In Greek antiquity, a bothros was an artificially-created or formed depression in the ground, which could serve various purposes. In archaeology, similar items are also referred to by this name and interpreted depending on their context as altars, locations for sacrifice or storage pits.

In the works of Homer, bothros generally refers to a depression or pit in the ground. In the Odyssey, the handmaidens of Nausicaa wash their clothes in one, and at the advice of Circe Odysseus digs one for the offering of libations to the dead in the underworld - first honey and milk, then wine, then water. They were also used to collect the blood of sacrificial animals that were killed above them, which was thought to attract the spirits of the dead.

Archaeological findings considered to be bothroi are often round or D-shaped, partially lined in a complicated form with stones, and can vary greatly in size and shape. When found within households they are generally interpreted as fireplaces, ovens or storage pits for grain and food storage. Sacrificial bothroi often contain remains of ceramics and bones or other intentionally-placed objects.
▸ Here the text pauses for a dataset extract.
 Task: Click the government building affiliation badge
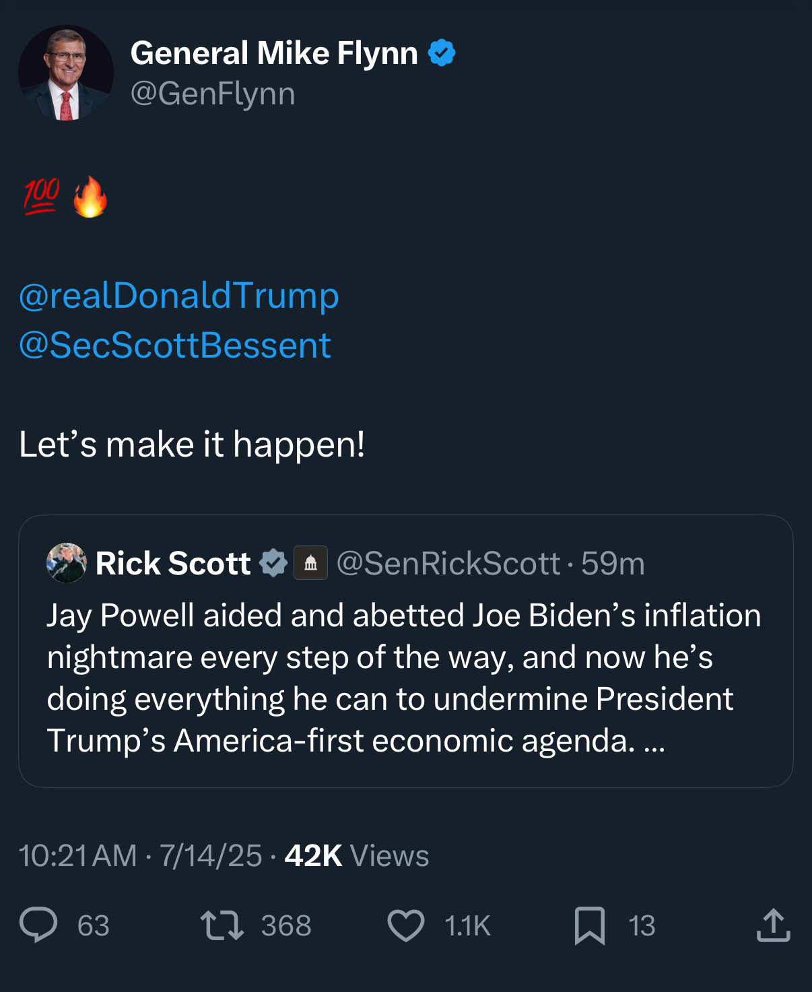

Bothroi are found mainly on sites from the early Bronze Age and the Iron Age in Greece. Important sites include Korakou, Gonia and Zygouries around Corinth, at Asine and in Lerna in the Argolis, in Eutresis and Orchomenos in Boeotia, where so many were found that the excavator spoke of "bothroi levels". But they also occur in the Greek colonies of southern Italy, in Etruria, Dacia and Macedonia .
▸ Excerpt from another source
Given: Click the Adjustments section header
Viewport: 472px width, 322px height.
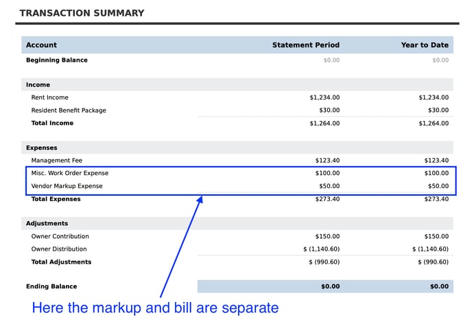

As many of them were in use over a period of several generations, they can provide additional archaeological value, as the sequence from the recent upper findings to the older, deeper lying finds gives important clues for the relative chronology of the found objects.

In Italian, such a pit is known as a favissa (plural favissae).

==In biology==
Reflecting its meaning of "recess" or "pit" bothros has been incorporated into the names of species and structures in biological taxonomy which show similar features. This includes pit vipers such as Bothriechis, Bothrops asper and Diphyllobothrium (from Greek bothrion = small pit, diminutive of bothros).